The other issue is that when they first started doing this procedure they made the pouch bigger than they do now. People were not losing weight with a larger pouch so they started making it much smaller. If you eat solids before you are supposed to you can actually push your pouch down and the adhesions that do form will secure the pouch in place but with a much larger size. You could end up with a larger pouch and weight loss will be very difficult. The only repair is surgical and then you start the post op diet all over again. I doubt most docs would redo the procedure because you didn't follow the post op diet.

When you don't follow your doc's instructions you are only harming yourself. If you want the band to work, you have to do as your doc tells you.

I think there should be a huge warning label somewhere that patients have to read before surgery. If you want your band to work you have to follow the instructions for EVERYTHING and especially a post-op diet.

When you are doing clears/full liquids/soft foods remember that sugar, ANY kind of sugar or carbs will make you want to eat your right arm. Protein will kill hunger. It's the way your blood sugar and pancreas work. When you eat sugar your blood sugar increases. Then your pancreas kicks out insulin, then your blood sugar decreases and that sends hormones that tell your brain you are hungry again. When you consume protein it doesn't mess with your blood sugar much so your body isn't constantly trying to tell your brain you are hungry. Oh, you'll still have head hunger issues, but we all have that and that is a big reason we are fat. But mix head hunger with stomach hunger and we will fail. It's just too much.

So cut out ALL sugar and most carbs, limit carbs to 30gms daily. Then bump up your protein and that should make it so you can manage post op diets.


    ellemay

    Newly banded

  • Posts: 47
  • Joined: Oct 2007
  • Surgery: LAP-BAND
Posted October 21, 2007 - 10:42 PM

#6
Thanks, I think I had better go back to Liquids for a while!
I like to know the scientific reason for doing it. The reason I stuck to the pre-op diet was because they said it make surgery easier and safer.
It was not mentioned that if I didn't stick to the post-op I could stretch the pouch etc... This makes sense and perhaps it will be easier to handle now. I'll put up with the head hunger for a while if it will benefit the outcome longterm.

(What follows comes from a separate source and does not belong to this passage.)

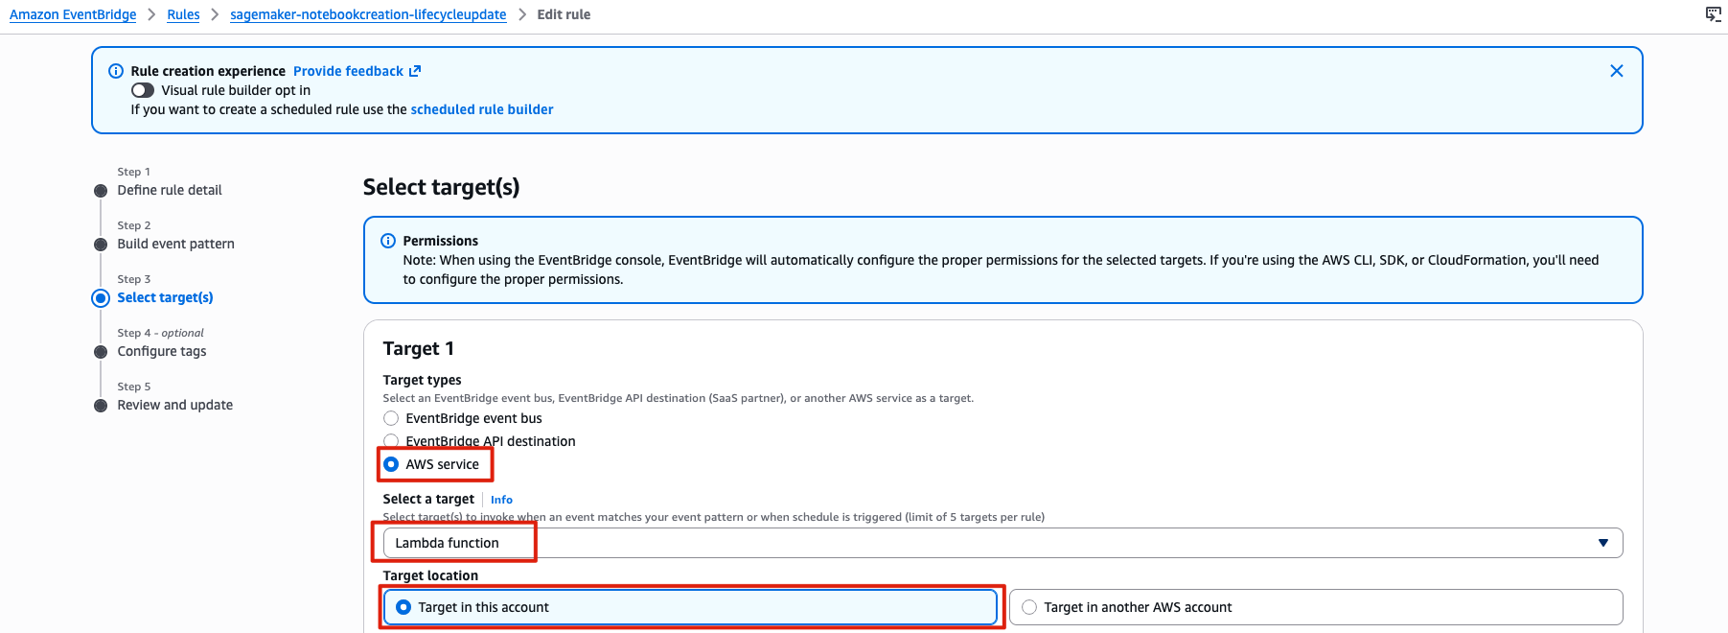Open the Lambda function target dropdown

tap(1002, 543)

This has been very helpful to me.


    need to lose

    Registered User

  • Posts: 9
  • Joined: Oct 2007
  • Surgery: LAP-BAND
Posted October 21, 2007 - 11:26 PM

#7
Thank you so much "I was a bubble butt"! Your research and time on this website is really helping me make a decision. My husband and I are going to meet Dr Aceves in a few weeks. I finally convinced him to just take a drive! Take care and trust me, your posts are really apprectiated.


    jennypoo

    Registered User

  • Posts: 163
  • Joined: Jul 2007
  • Location: VA
  • Surgery: LAP-BAND
  • My Blogs
Posted October 22, 2007 - 8:21 AM

#8
Thanks Wasa!!!

For all the info and guidance you have done with/for me.I think I pretty much have done all of the above.Well except the banding itself and that is approaching very soon!!!And Im ready:)

Cant wait!!!

Jennifer


    TheFox

    Saucy Wench

  • Posts: 61
  • Joined: Apr 2007
  • Surgery: LAP-BAND
Posted October 23, 2007 - 12:56 AM

#9
Very, very informative post. I think it deserves a sticky.


Posted October 23, 2007 - 1:19 AM

#10

Very, very informative post. I think it deserves a sticky.

I agree. All of this goes for US doctors, too. I wish I had had this when I was first looking into surgeons. In my case, though, I didn't have a lot of choice of who to pick, because my insurance plan only covered two bariatric surgeons in the entire state of Tennessee. And I REALLY wish I had paid attention to the post-op diet posts before I had surgery. I was literally eating well-chewed soft solid food two days after I had surgery. (I love my surgeon to death, but she didn't place too much importance on the post-op diet, apparently, since she directed me to start eating solids as soon as I started feeling hungry.) At this point, all I can do is hope I didn't do any damage to my band.